Der zwölfjährige Junge stand am Bahnhof in Bayrisch Eisenstein, und tastete daher mit seinen Augen verständnislos immer wieder diese hohen Drahtzäune ab. Diese breite kahle Schneise, welche den Wald in zwei Teile zerschnitt, und fragte sich, wie wohl einem Tier dort draußen im Wald zumute sei, welches unvermittelt plötzlich diesen Zaun entdeckt, der ihm den Weg verwehrt, zu jenen Futterplätzen dort drüben, die in der Vergangenheit immer aufgesucht werden konnten. Wobei unwichtig war, ob das Tier nun auf dieser Seite, oder auf jener Seite vor dem Zaun stand, da sich nur in ein und derselben Situation befindend.

Erst später, im Erwachsenenalter, fand der Junge von damals endlich die Antwort auf die Frage, wozu die Erwachsenen Notwendigkeiten aufstellen, welche als solche die Welt des Möglichen in ihre Schranken weisen.
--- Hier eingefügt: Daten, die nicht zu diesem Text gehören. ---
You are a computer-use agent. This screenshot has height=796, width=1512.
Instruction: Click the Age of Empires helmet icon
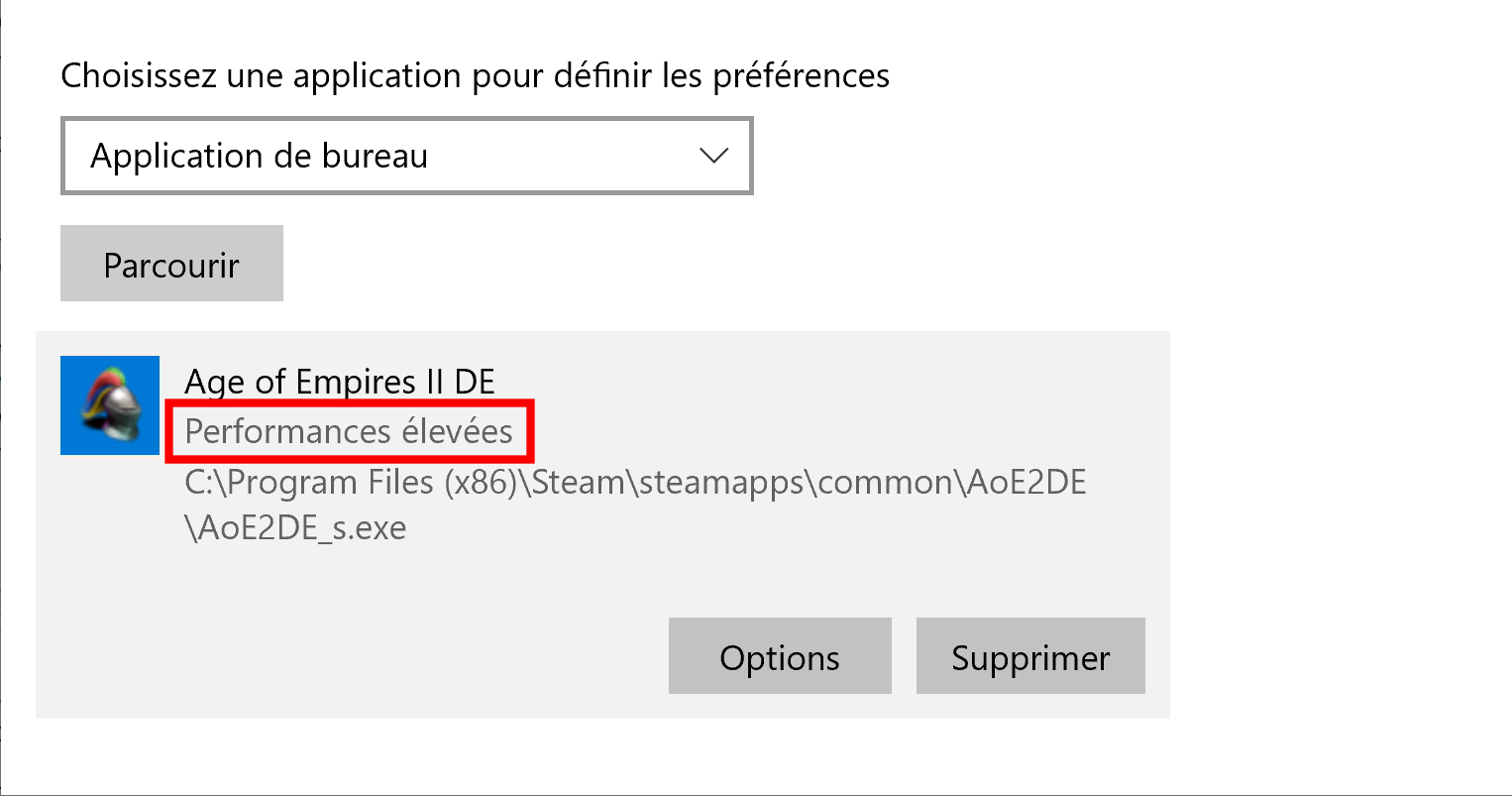click(110, 405)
Die Antwort fand sich in einem Satz, den der Schriftsteller Friedrich Dürrenmatt seinem Romulus in den Mund legte: der Staat bediene sich des Wortes Vaterland immer dann, wenn er auf Massenmord aus ist.

So wurde der Junge zu jenem, was auf Island ein Landshornaflakkari genannt. Ein Landeseckenlandstreicher, von dem sich die Isländer erzählen, er ginge in der eigenen Spucke.

Ein Pendler zwischen den Kulturen, ein Reisender, der einst in jedem isländischen Haus auch ein höchst willkommener Gast war, um mit ihm Gesinnung auszutauschen. Denn der Unterschied zwischen Reisen und Verreisen besteht darin, dass das eine synonym zu erfahren, und das andere synonym zu Zeitvertreib, was nicht dasselbe ist. Beides bietet Erholung, das eine vom Irrtum, und vom anderen werden sicher Andere zu erzählen wissen. Sind doch nicht alle Sichten auf Dinge, die sich einem im Verlauf des Lebens zeigten, auch solche, die sich im Lauf der Jahre auch veränderten.

Und so kennt der Besucher von damals bis heute nicht die Antwort auf die Frage, welcher Nationalität er denn angehöre.

Unbenannt-20War er es doch, der damals diese Steine in diesen reißenden Fluss warf, da auf der gegenüberliegenden Seite sich sein Zuhause befand: ein riesiger Baum, den einmal ein Blitz getroffen hatte. Der Baumstamm war hohl, seine Innenseite schwarz und verkohlt, und unten war auf einer Seite ein breiter Spalt, ein Einlass, so dass es möglich war, in diesen Baumstamm hineinzugehen. Blickte der Fünfjährige dann, im Baumstamm stehend, nach oben, so sah er all die schwarzen Äste der Baumkrone, die wieder ein grünes Blätterkleid trugen. Dieser Baum war sein bester Freund, und auf die lächerliche Frage, welcher Nationalität er denn sei, würde er – der Wahrheit die Ehre gebend – antworten: dieselbe wie dieser Baum.